Macro

Market Views, Macro | Limited Support from Financial Markets

Market participants expect interest rates in Norway to remain elevated over the coming years. At the same time, concerns about a potential correction in equity markets have intensified. In our view, these factors represent a risk to commercial real estate pricing going forward.

Outlook for persistently high interest rates

Norges Bank’s interest rate forecast from December implies three policy rate cuts over the next three years. The central bank has also indicated that it envisages cutting rates once or twice in 2026. However, recent data on GDP growth and inflation have led market participants to believe that no rate cuts will materialise this year after all.

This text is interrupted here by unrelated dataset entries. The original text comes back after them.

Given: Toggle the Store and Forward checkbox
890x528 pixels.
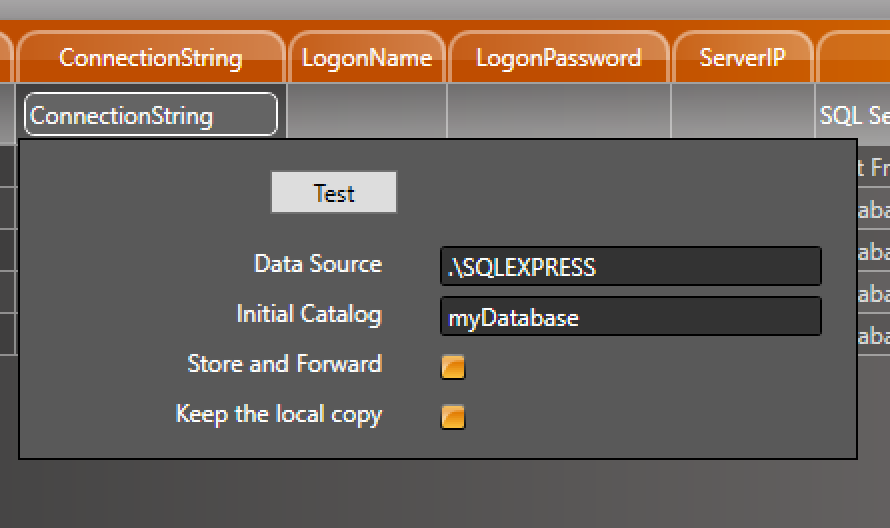Looking at the screenshot, I should click(453, 366).
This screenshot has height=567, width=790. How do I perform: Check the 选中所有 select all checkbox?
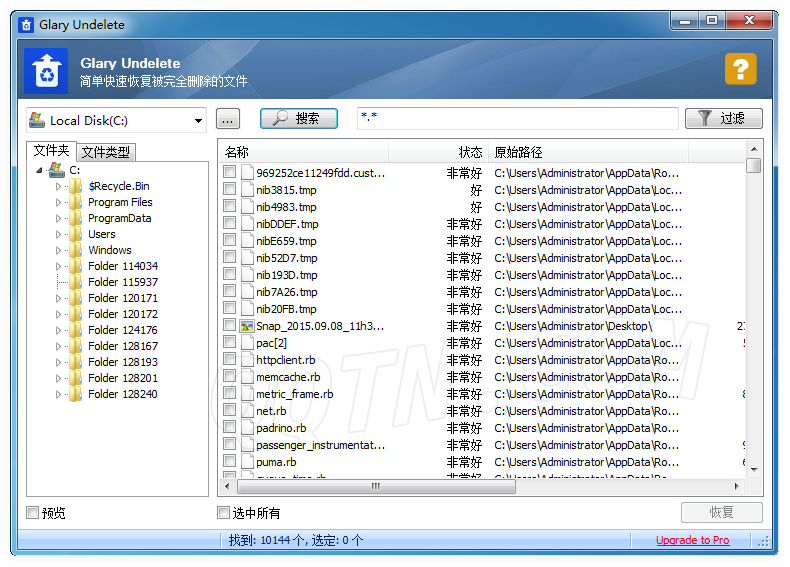[x=224, y=513]
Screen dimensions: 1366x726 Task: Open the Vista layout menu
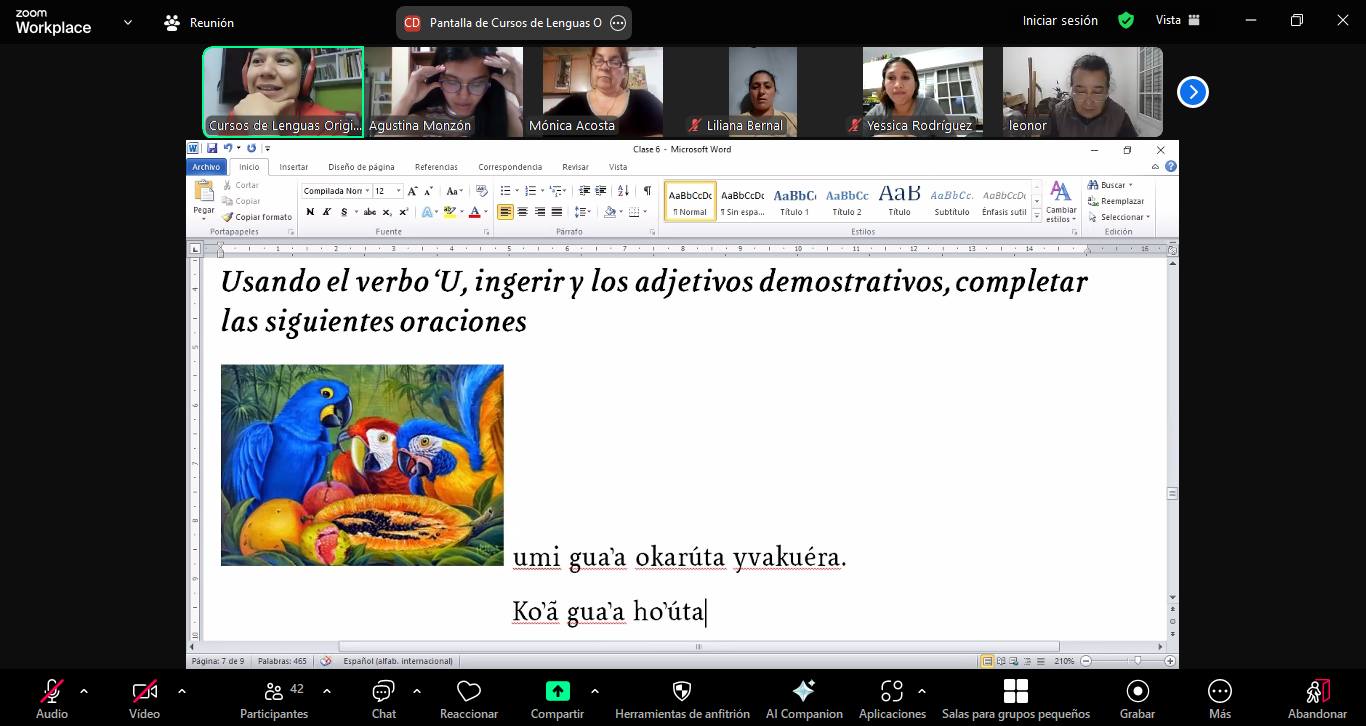pyautogui.click(x=1177, y=20)
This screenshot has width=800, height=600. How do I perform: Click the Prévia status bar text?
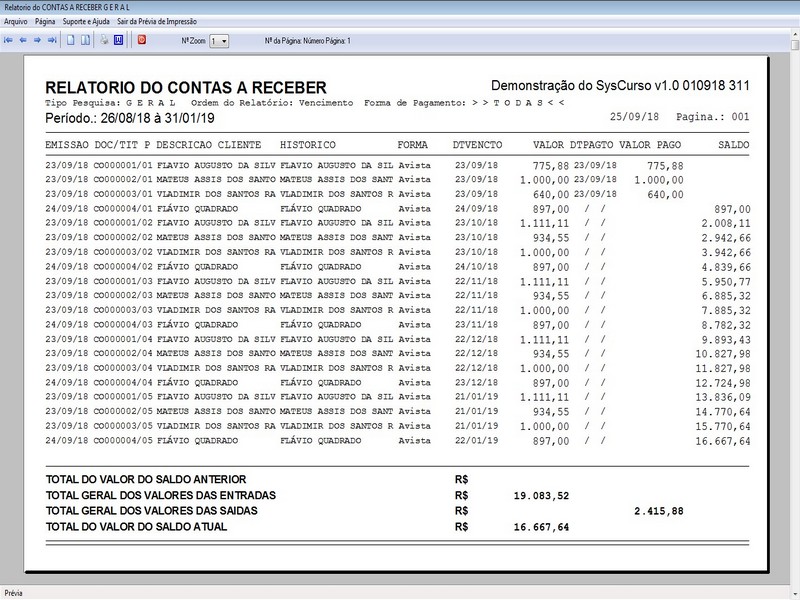[x=14, y=593]
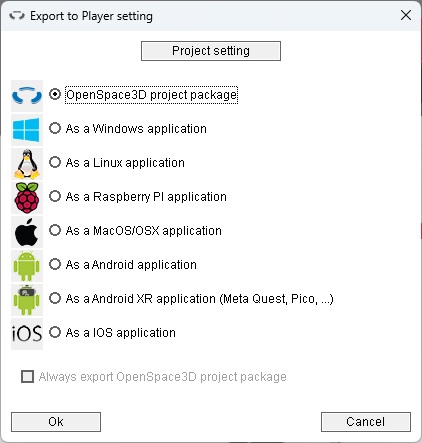Open the Project setting button
The width and height of the screenshot is (422, 443).
(x=211, y=51)
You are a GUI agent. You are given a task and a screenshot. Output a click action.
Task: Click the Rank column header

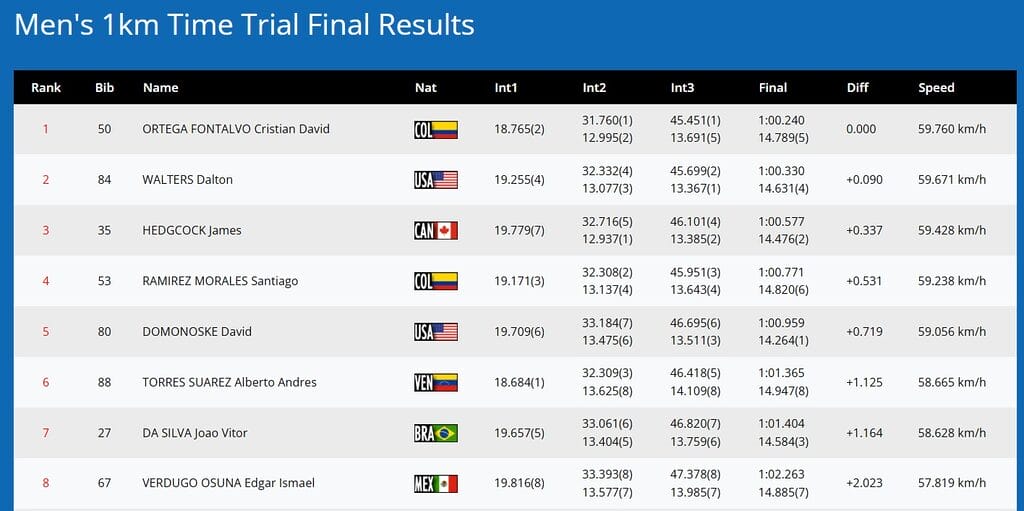(x=46, y=88)
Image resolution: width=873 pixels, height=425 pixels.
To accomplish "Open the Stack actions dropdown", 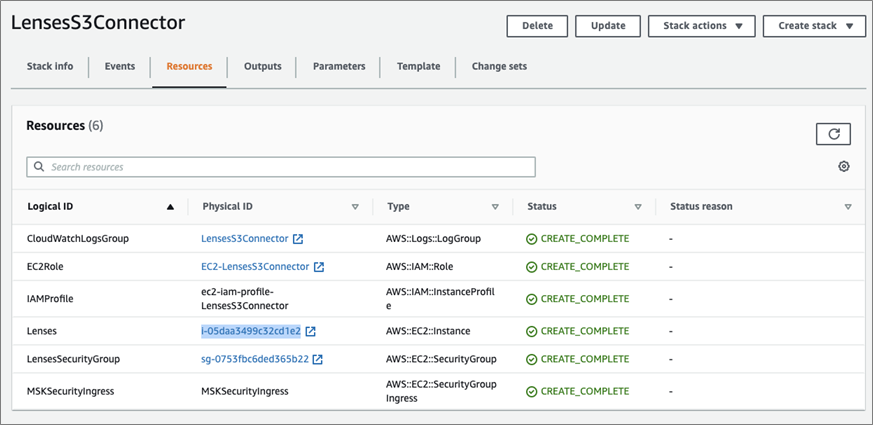I will [x=702, y=26].
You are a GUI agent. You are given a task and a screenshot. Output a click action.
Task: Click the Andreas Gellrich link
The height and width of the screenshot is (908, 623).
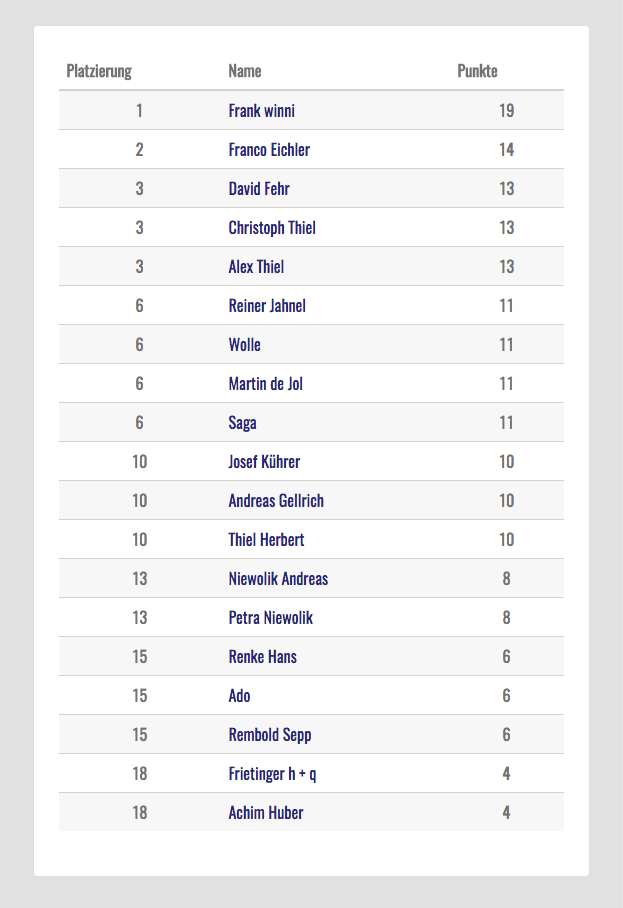(276, 501)
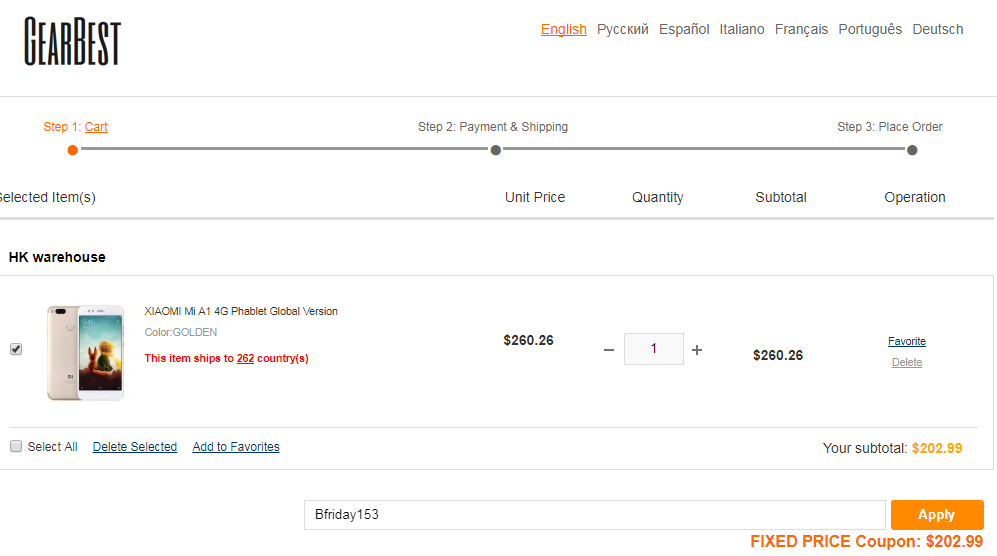Viewport: 997px width, 556px height.
Task: Click the Delete Selected link
Action: 135,447
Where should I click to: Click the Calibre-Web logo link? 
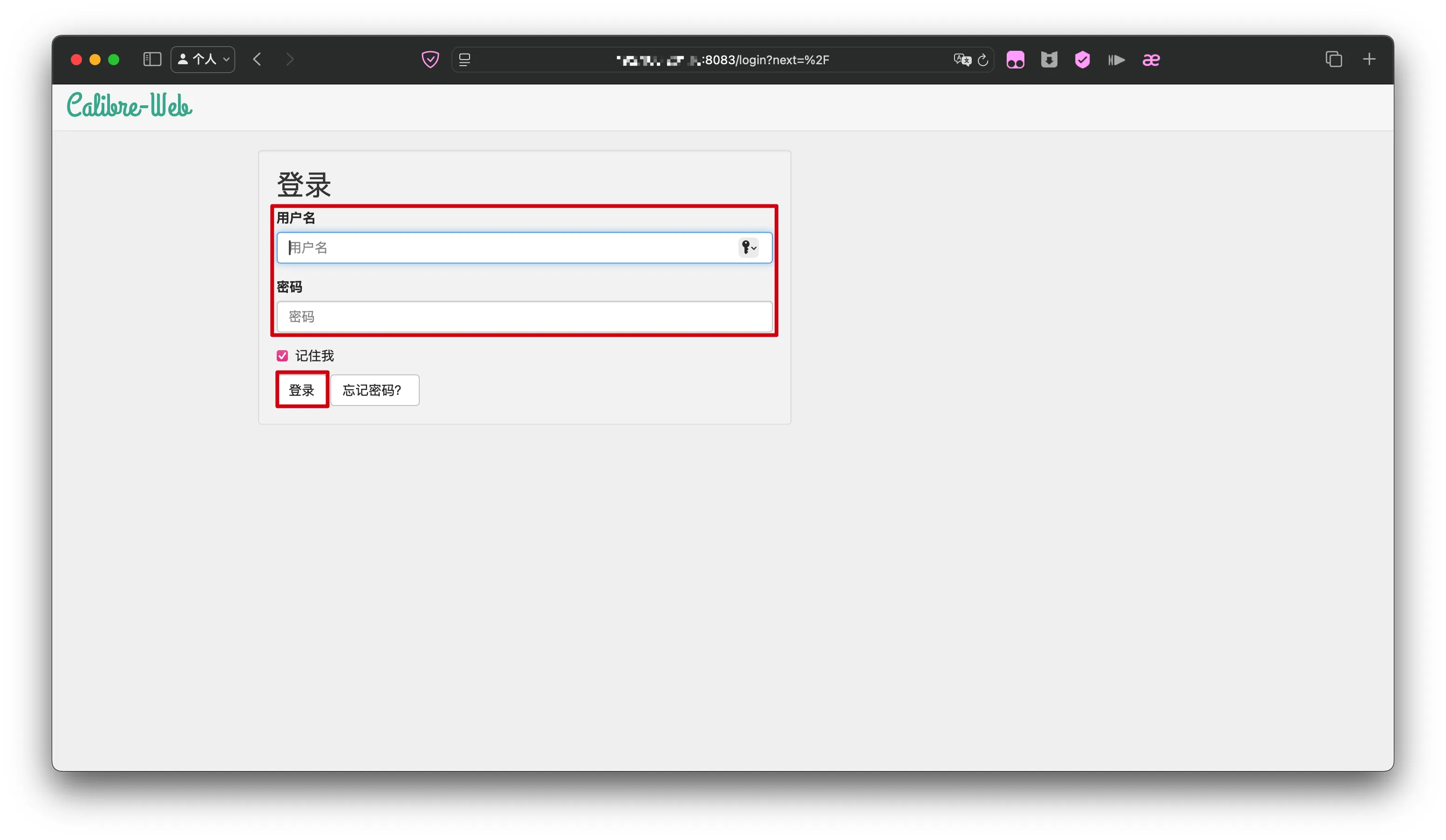[x=129, y=106]
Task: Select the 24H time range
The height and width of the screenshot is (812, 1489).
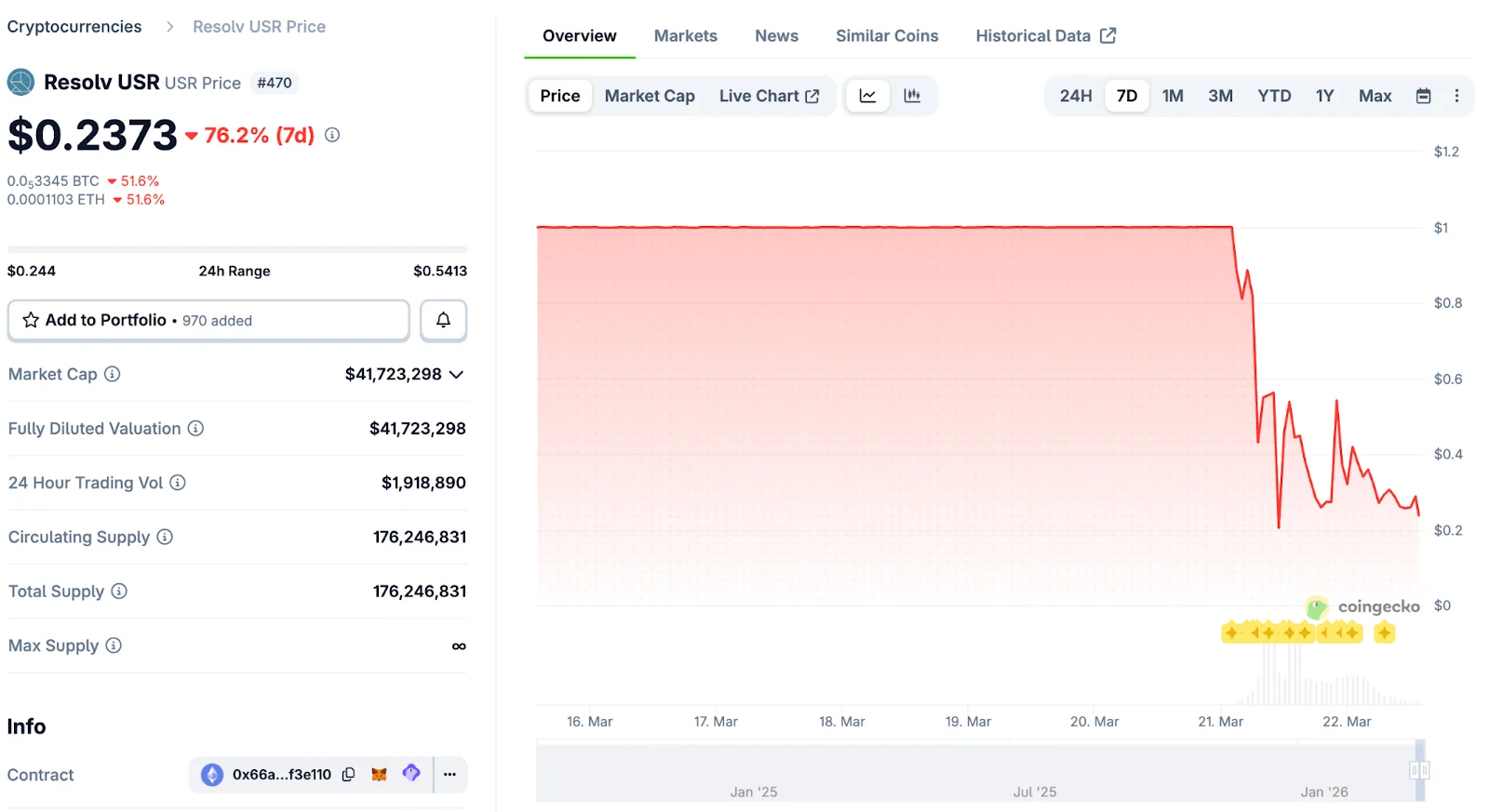Action: coord(1075,96)
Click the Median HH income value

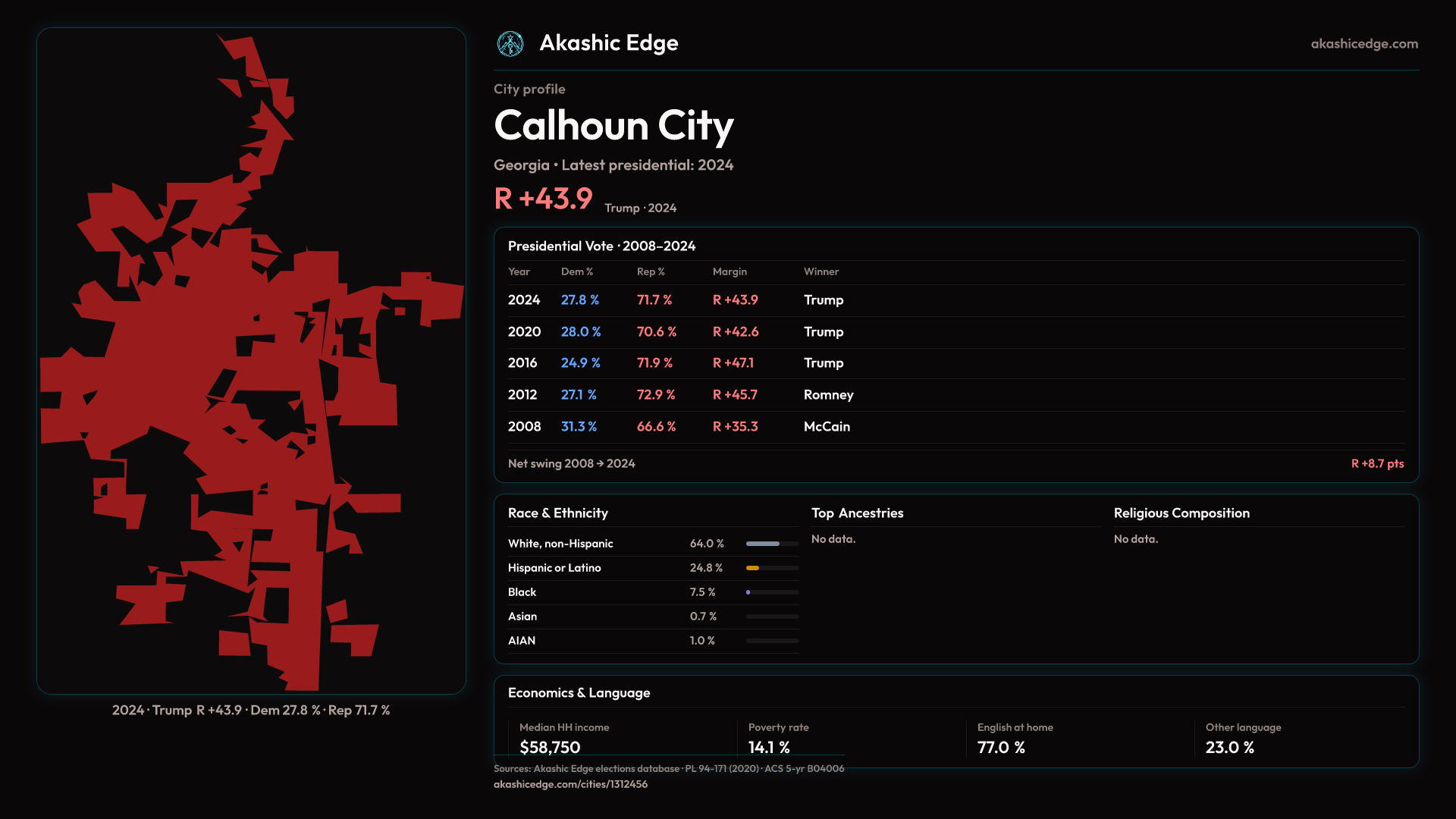click(x=550, y=747)
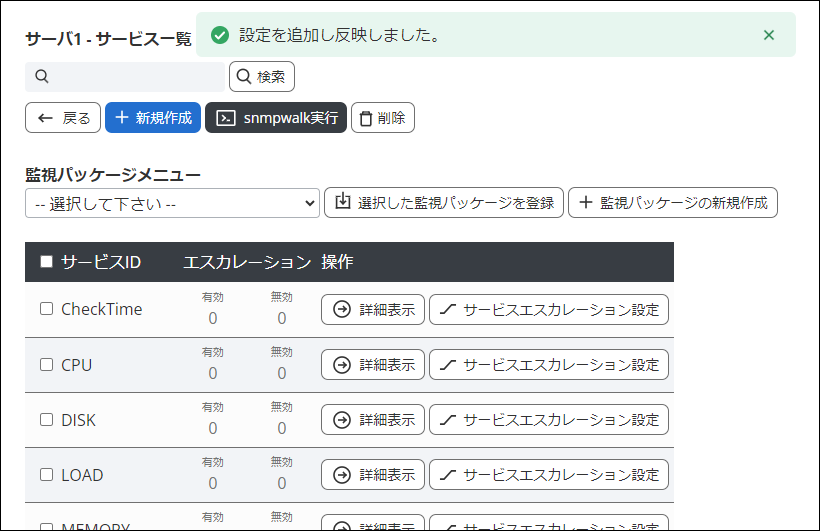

As things stand today, mainland Norway GDP growth has recovered to broadly normal levels, while inflation has been materially higher than expected and appears to be entrenched at around one percentage point above the inflation target. This is likely to cause Norges Bank to exercise caution when it comes to easing monetary policy.

NIBOR is currently at 4.2 per cent, while the policy rate stands at 4.0 per cent. Pricing in the FRA market suggests that only one rate cut is expected from the central bank over the next three years, implying a decline in NIBOR to around 3.9 per cent.

Under normal conditions, long-term interest rates exceed short-term rates. At present, the 10-year government bond yield stands at 4.15 per cent, broadly in line with NIBOR. Consensus expectations indicate that the 10-year government bond yield will decline only marginally, to around 4.0 per cent, over the next two years. Swap rates typically track government bond yields with a modest spread.

Overall, market participants do not expect interest rates to fall materially from current levels. Based on Norges Bank’s assessment of what constitutes a neutral interest rate for the Norwegian economy, current levels are also relatively close. According to the central bank, a normal NIBOR rate lies in the range of 2.5–3.75 per cent.

Elevated equity market valuations

Despite persistently high interest rates in both Norway and the United States, equity markets have performed strongly over the past three years, particularly in the US. In Norway, equity market gains have been supported by strong results in the energy sector and a weaker Norwegian krone. In the US, the pronounced increase in valuations has primarily been driven by the technology sector and developments related to artificial intelligence.

Valuations in the US equity market have become increasingly stretched. Measured as share prices relative to average earnings over the past ten years for S&P 500 companies, this metric has not been higher since just prior to the bursting of the dot-com bubble in the early 2000s. As a result, there is growing concern in the market that the AI bubble could burst, triggering a broader equity market correction.

Implications for commercial real estate

Many Norwegian investors, including life insurance companies and pension funds, have significant exposure to the US equity market. Several of these investors are also major participants in the real estate market. Over the past two years, we have observed that an unusually high share of prime yield transactions in the commercial property market have had life insurance companies and pension funds on the buy side. One of the key drivers has been the strong performance of equity markets, which has prompted these investors to increase their allocation to real estate for portfolio rebalancing purposes. Should equity markets experience a correction going forward, this consideration would work in the opposite direction.

Life insurance companies and pension funds, which typically invest with a high proportion of equity, have also contributed to compressing property yields despite the elevated interest rate environment. This has led to a breakdown in the historically strong correlation between property yields and long-term interest rates. Based on the relationship with interest rates over the past 20 years, commercial property yields are currently unusually low.

In our view, the prospect of persistently high interest rates, combined with stretched equity market valuations, represents a risk to pricing in the commercial real estate market in the period ahead.